# 3 dimensional vector

1. Oct 23, 2007

### rphmy

V1–V2 +V3 = 2i+2j+3k, V1– 2V2-2V3 = -5i+7j+8k, and V1+V2+V3 = 4i-2j-k

a) Find V1,V2, and V3

b) Find V=V1+V3 in terms of its components. What is the magnitude and direction of V?

All I know is that they are three dimensional vectors.

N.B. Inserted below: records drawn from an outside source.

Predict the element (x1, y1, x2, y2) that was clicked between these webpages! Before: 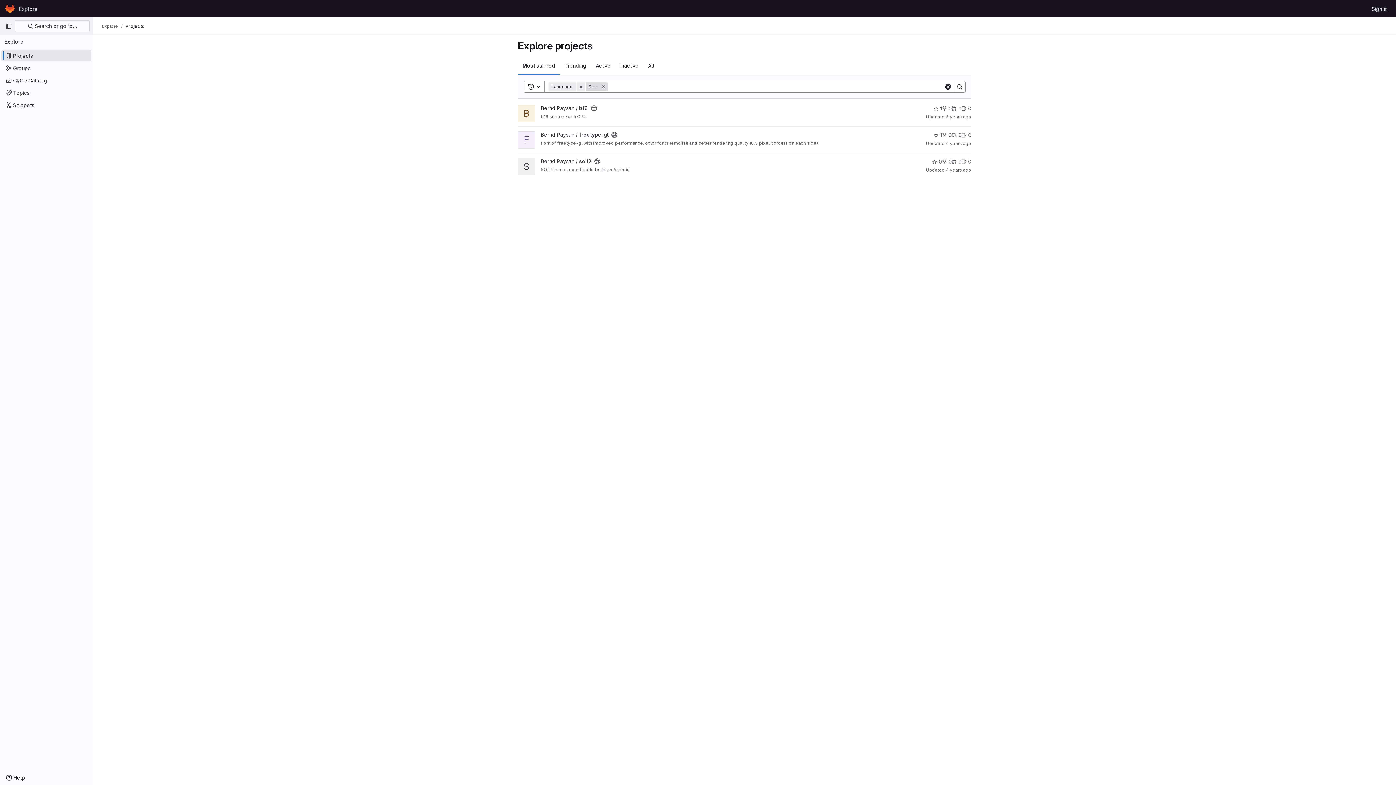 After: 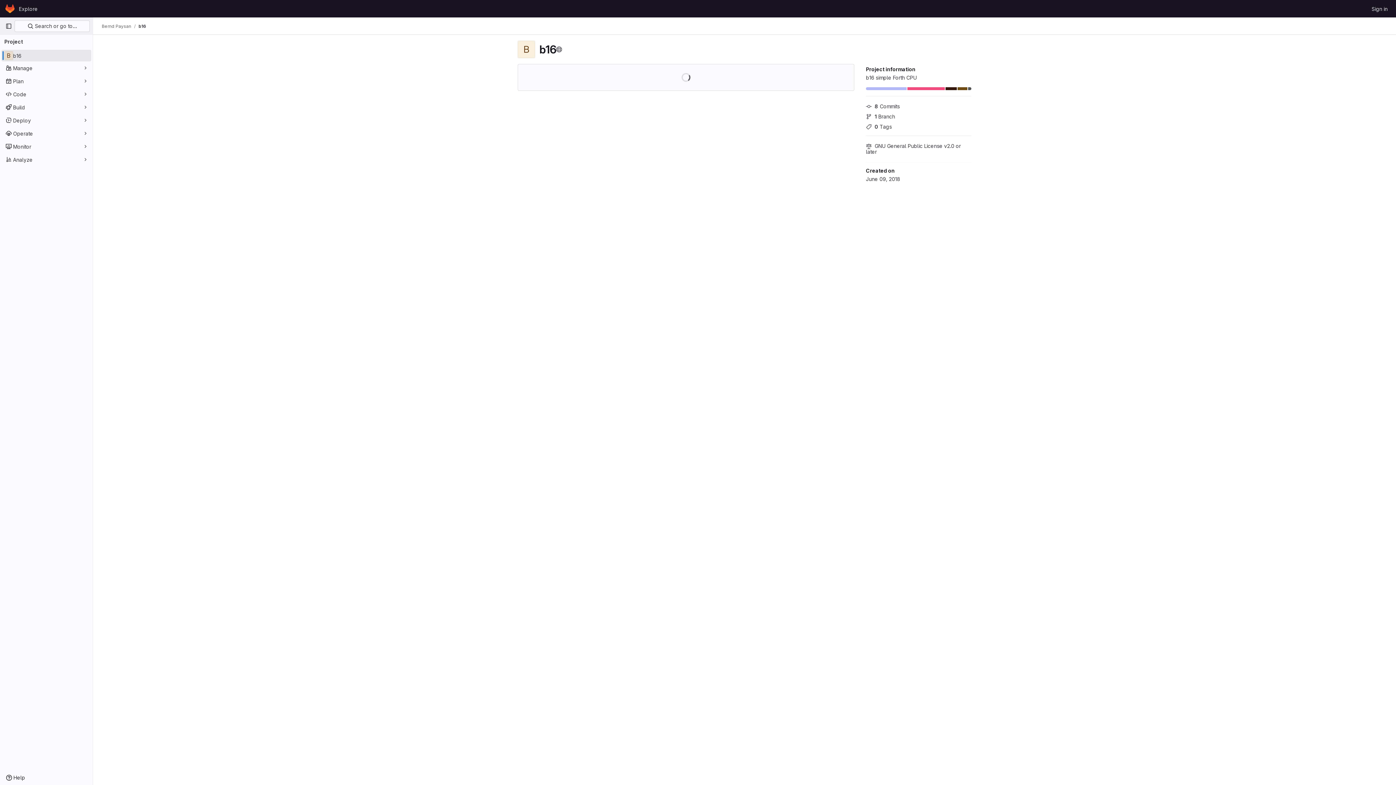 Action: bbox: (541, 105, 588, 111) label: Bernd Paysan / b16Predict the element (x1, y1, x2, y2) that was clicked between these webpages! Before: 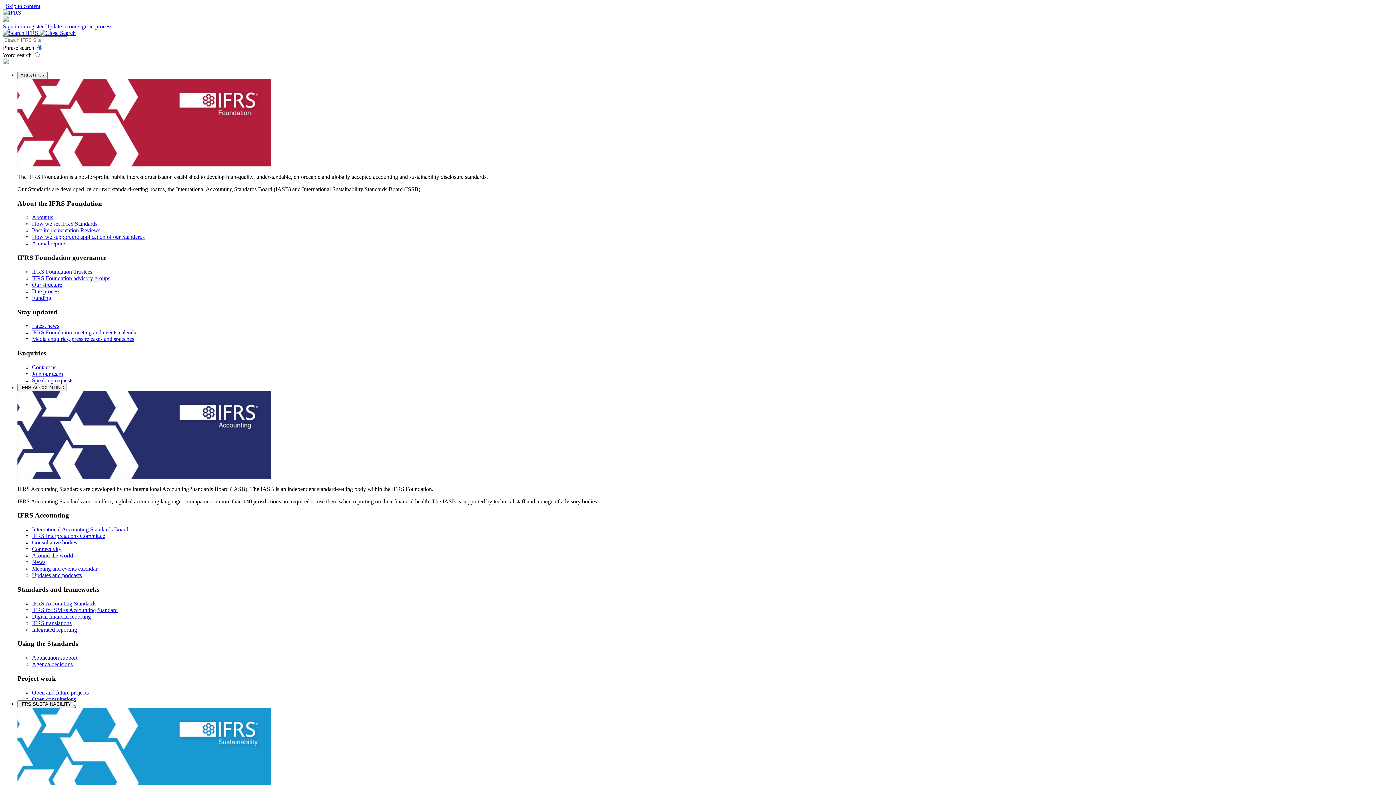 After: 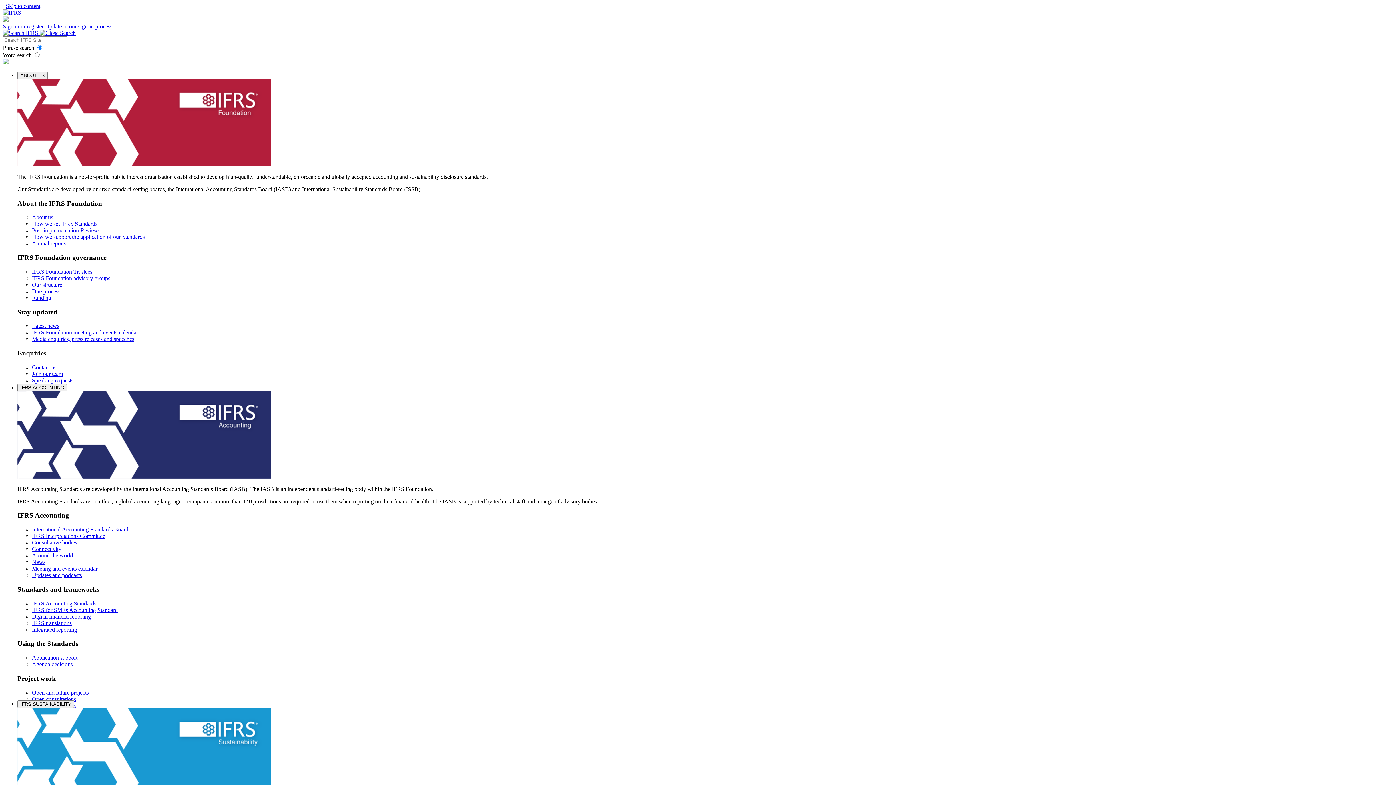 Action: bbox: (32, 552, 73, 558) label: Around the worldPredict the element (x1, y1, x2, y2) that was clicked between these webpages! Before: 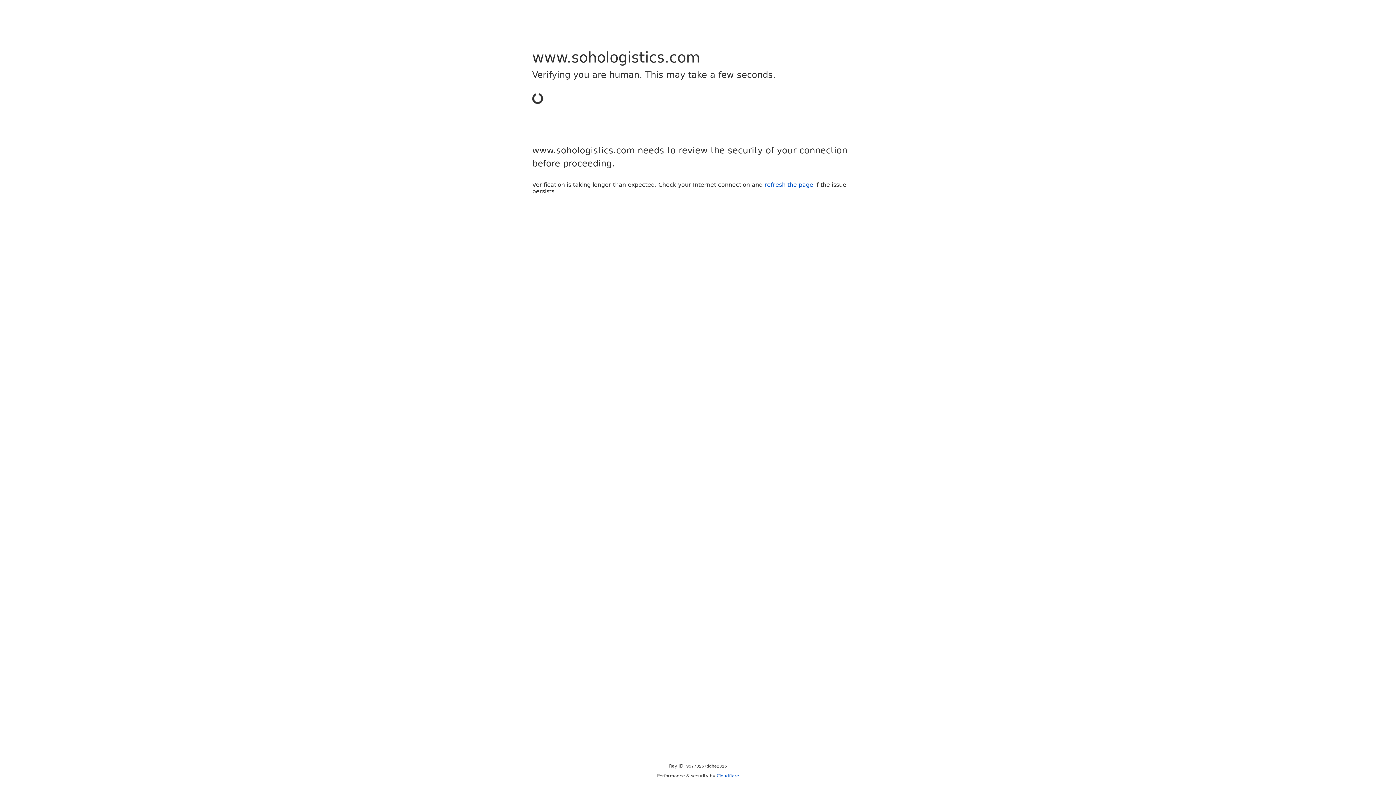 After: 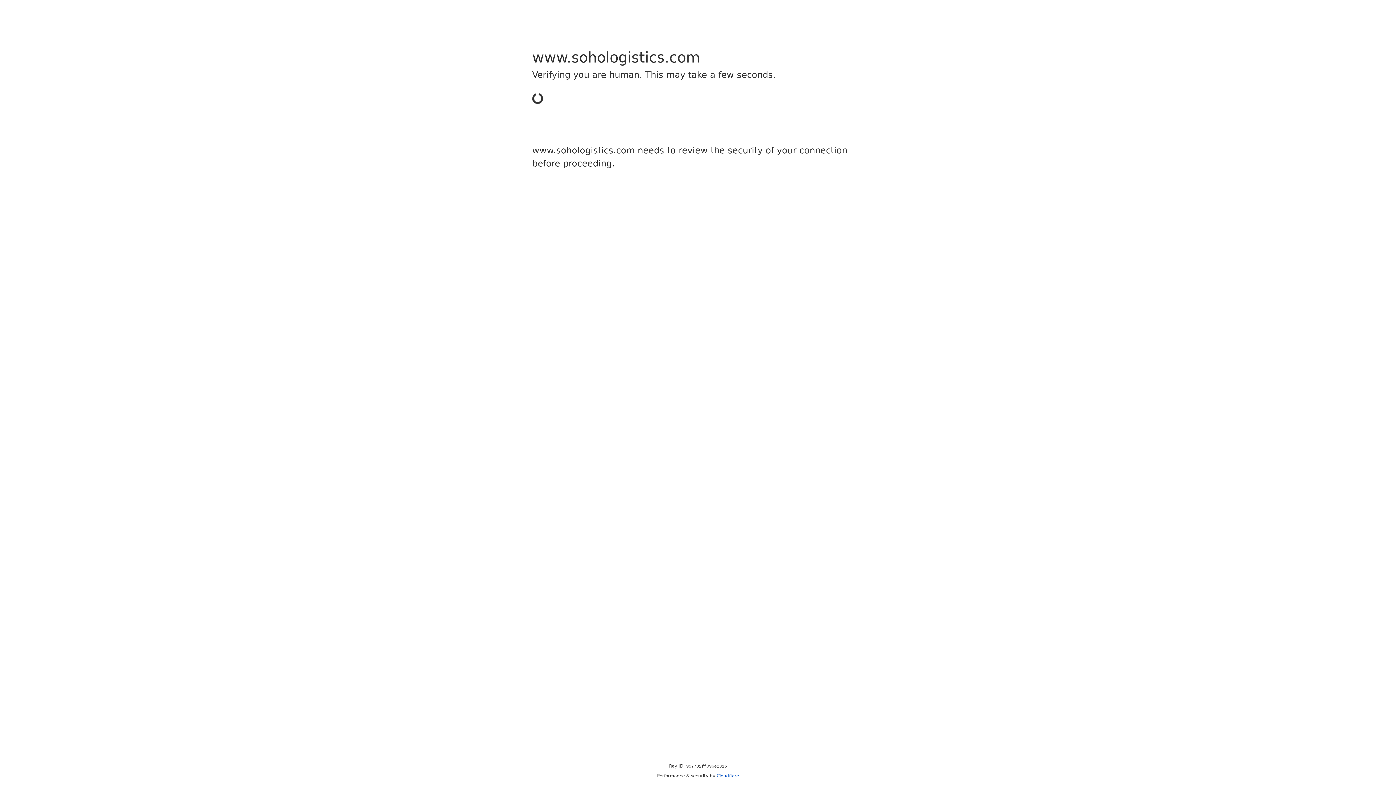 Action: label: Cloudflare bbox: (716, 773, 739, 778)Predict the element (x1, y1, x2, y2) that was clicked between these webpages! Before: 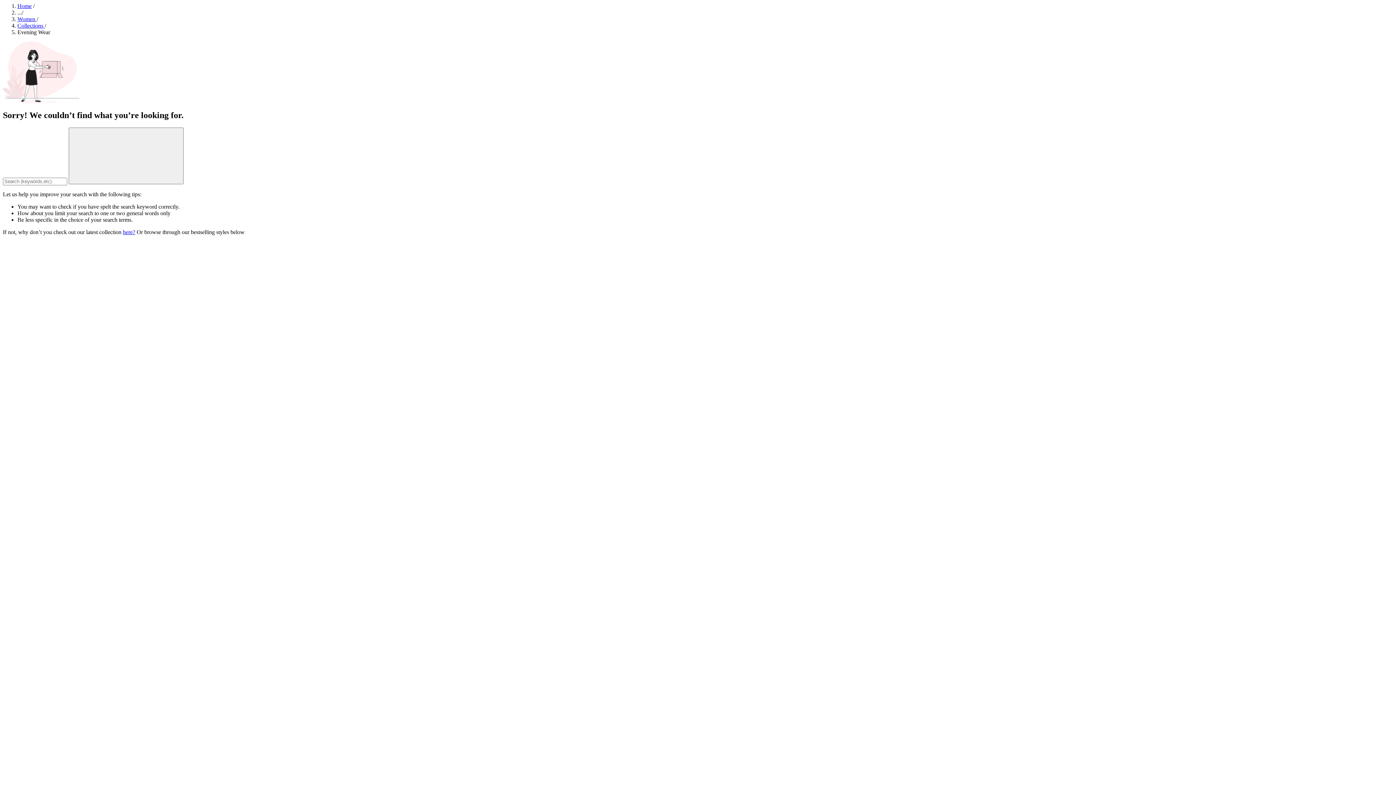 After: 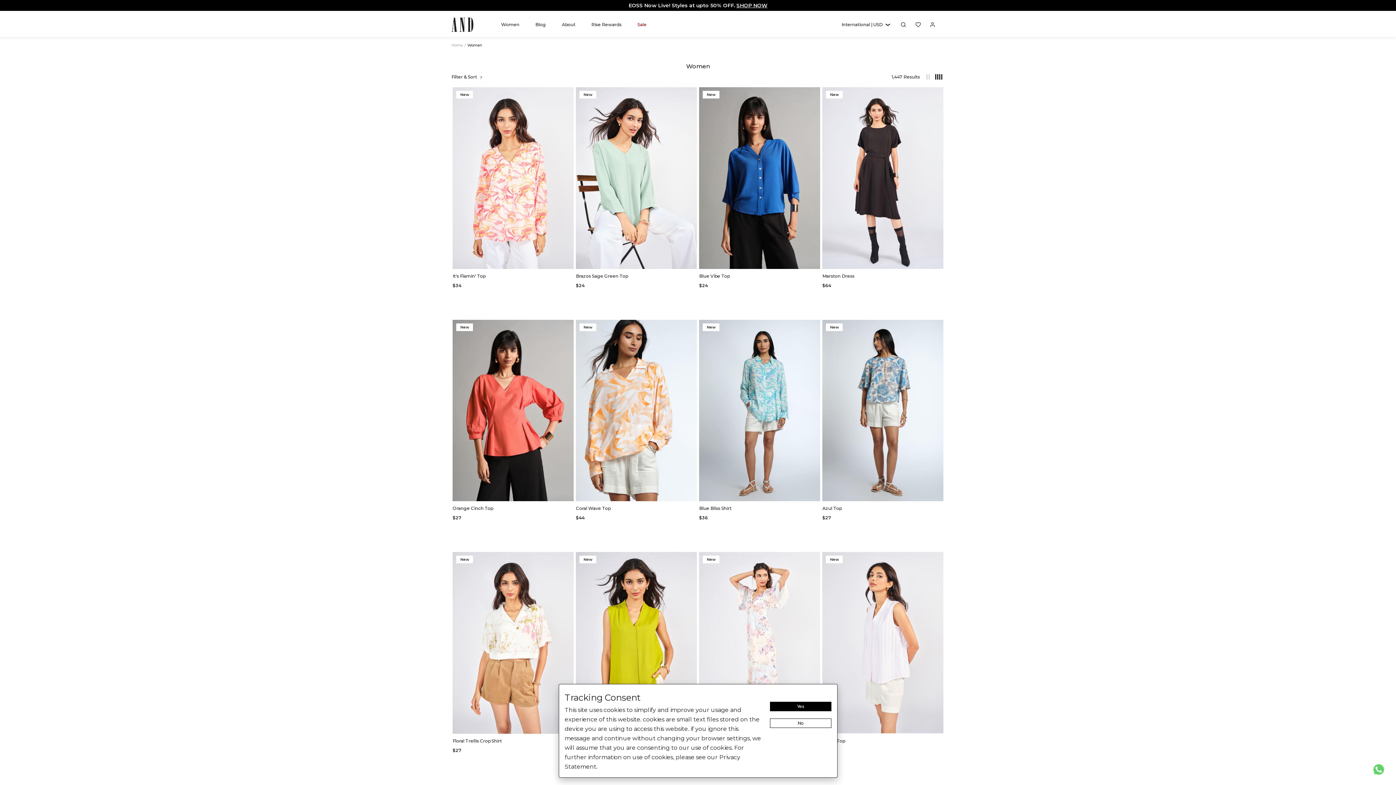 Action: bbox: (122, 229, 135, 235) label: here?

Any help will be much appreciated

2. Oct 23, 2007

### odie5533

$$\vec{V}_{1} = 2\hat{i} + 2\hat{j} + 3\hat{k} + \vec{V}_{2} - \vec{V}_{3}$$
Using substitution you should be able to solve for the 3 vectors.

3. Oct 23, 2007

### HallsofIvy

Staff Emeritus
Essentially, you are talking about solving three linear equations for the three unknowns,
V1, V2, and V3. odie5533's suggestion is good. It also appears that if you multiply the equation V1–V2 +V3 = 2i+2j+3k by 2 to get 2V1–2V2 +2V3 = 4i+4j+6k,and add that to the first equation, V1– 2V2-2V3 = -5i+7j+8k, you eliminate V3 from the equations. Treat it exactly like solving simultaneous.